I don’t often agree with Brooks, and he’s fundamentally an Obama opponent while I’m enthusiastically an Obama supporter. Brooks seems the same reality I do: a serious, pragmatic, tenacious center-left President trying to optimize over a difficult set of constraints.
In a sensible country, people would see Obama as a president trying to define a modern brand of moderate progressivism. In a sensible country, Obama would be able to clearly define this project without fear of offending the people he needs to get legislation passed. But we don’t live in that country. We live in a country in which many people live in information cocoons in which they only talk to members of their own party and read blogs of their own sect. They come away with perceptions fundamentally at odds with reality, fundamentally misunderstanding the man in the Oval Office.

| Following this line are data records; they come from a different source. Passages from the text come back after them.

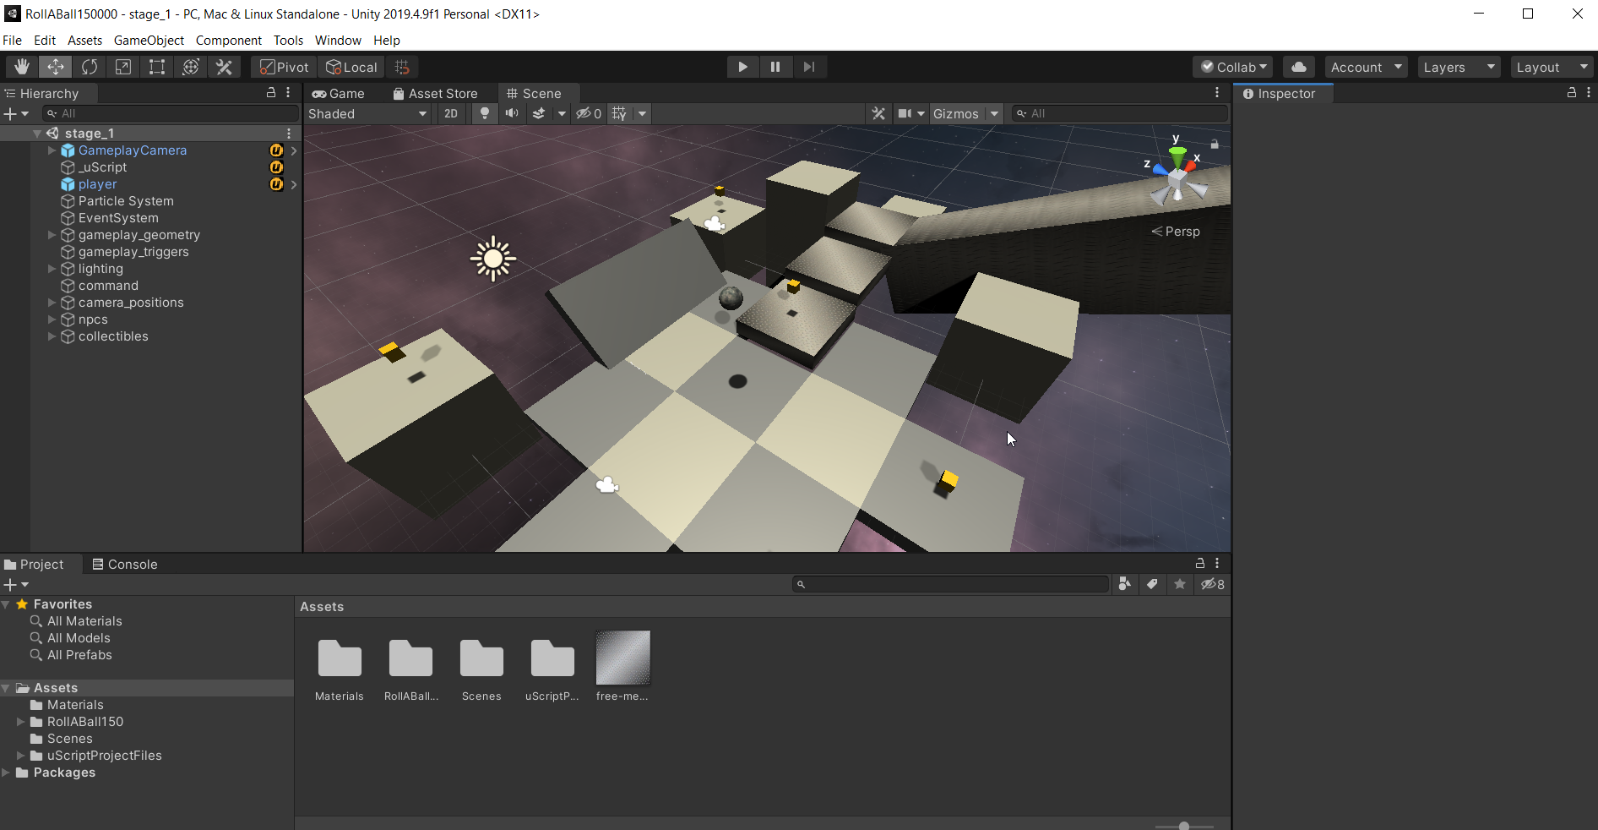
Task: Switch to the Console tab
Action: click(x=125, y=564)
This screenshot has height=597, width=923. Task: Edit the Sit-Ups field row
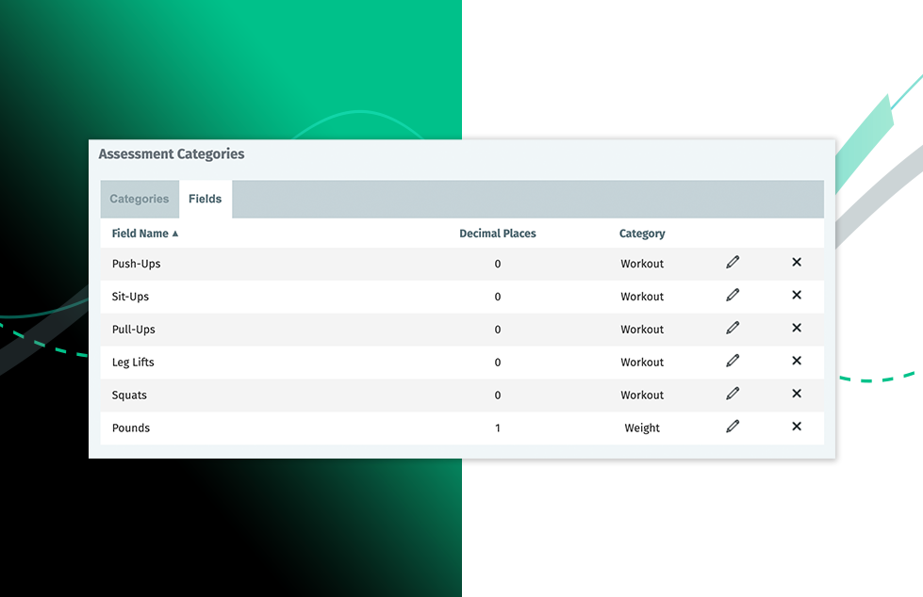[733, 296]
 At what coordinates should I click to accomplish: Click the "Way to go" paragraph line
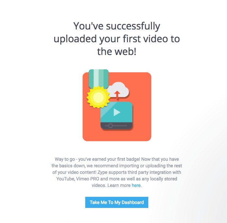(x=117, y=159)
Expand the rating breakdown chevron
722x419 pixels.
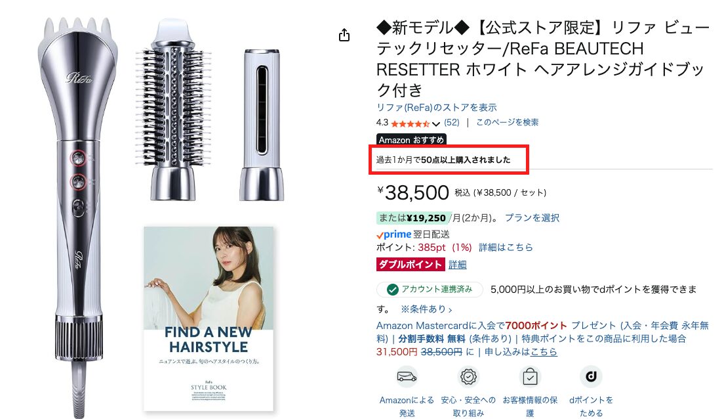[x=435, y=123]
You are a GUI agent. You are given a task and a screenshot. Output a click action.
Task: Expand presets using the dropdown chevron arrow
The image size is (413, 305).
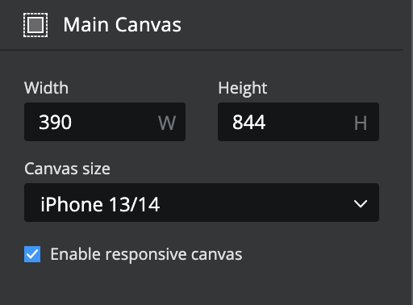pos(361,203)
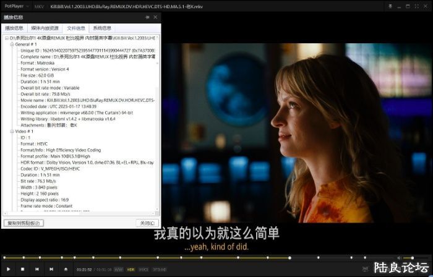The height and width of the screenshot is (277, 433).
Task: Click the horizontal scrollbar in file info
Action: (80, 214)

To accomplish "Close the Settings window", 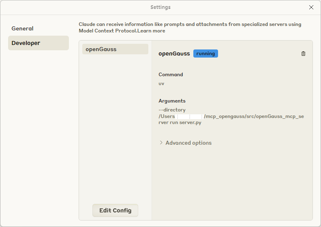I will coord(311,7).
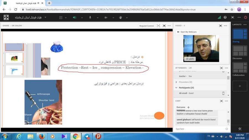Maximize the Share pod
This screenshot has width=249, height=140.
point(164,26)
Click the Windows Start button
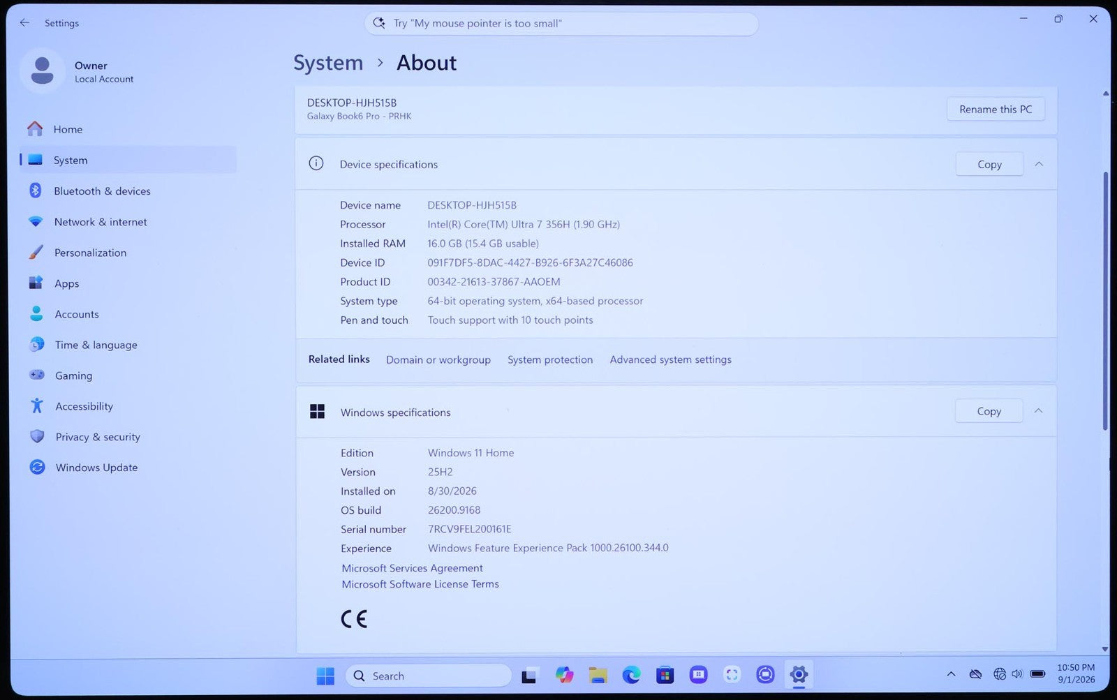The width and height of the screenshot is (1117, 700). [x=325, y=676]
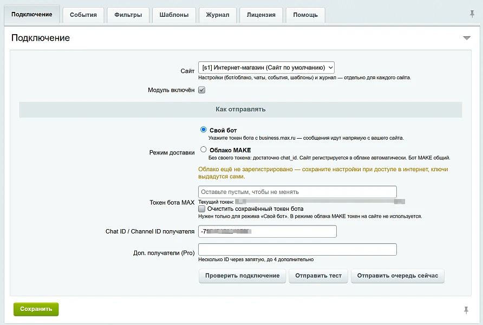Collapse the Подключение section with the triangle arrow
Screen dimensions: 483x325
point(467,38)
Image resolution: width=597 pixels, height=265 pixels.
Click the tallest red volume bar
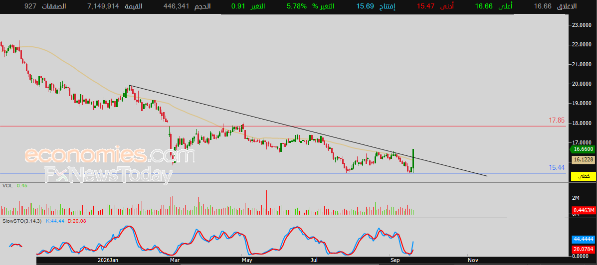click(266, 203)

Update Some actual data on the coccoon phenomenon, and its exaggeration in the Blogosphere, here.
elliottg says
Actually, you are turning into David Brooks.
Mark Kleiman says
Yes, except that I'm for everything Brooks is against, starting with Obamacare.
eb says
In the linked article. Brooks writes:
See, to some of us, either way that is a problem.
More generally, articles like this – along with over-enthusiastic cheerleading – may have the effect of dissuading some supporters from "making" the President do what he purportedly wants to do, as FDR is said to have requested. In the case of this blog I'm sure it's unintentional, but have less confidence in Mr. Brook's sincerity of purpose.
kalkaino says
In a sensible country Obama would be seen for the go-along-to-get-along unpincipled bungler that he is. With his early declaration that he wants to 'look forward, not back' (at Bush Junta crimes and war crimes) he announced to the GOP that he has no real stomach for a fight no matter how balatant or grievous the offense, no matter how nauseating the agenda. All that could happen, all that will happen, after that, is that he will get punked over and over again until he finally slinks out of town on the wave of revulsion he deserves. The people who voted for him, however, deserve much better.
foulmouthedwife says
Yeah, it was weird to have a Brooks column that seemed to have a modicum of sense to it. Doesn't make you him to think so.
paul says
I'm not sure that "offending" is the right word here. Outside the rather large group of "conservative" dead-enders who are offended by the very idea that Obama is president, how many people are actually offended by his policies? Some on the left, but all I see in the right-wing elites is faux outrage, not real offense.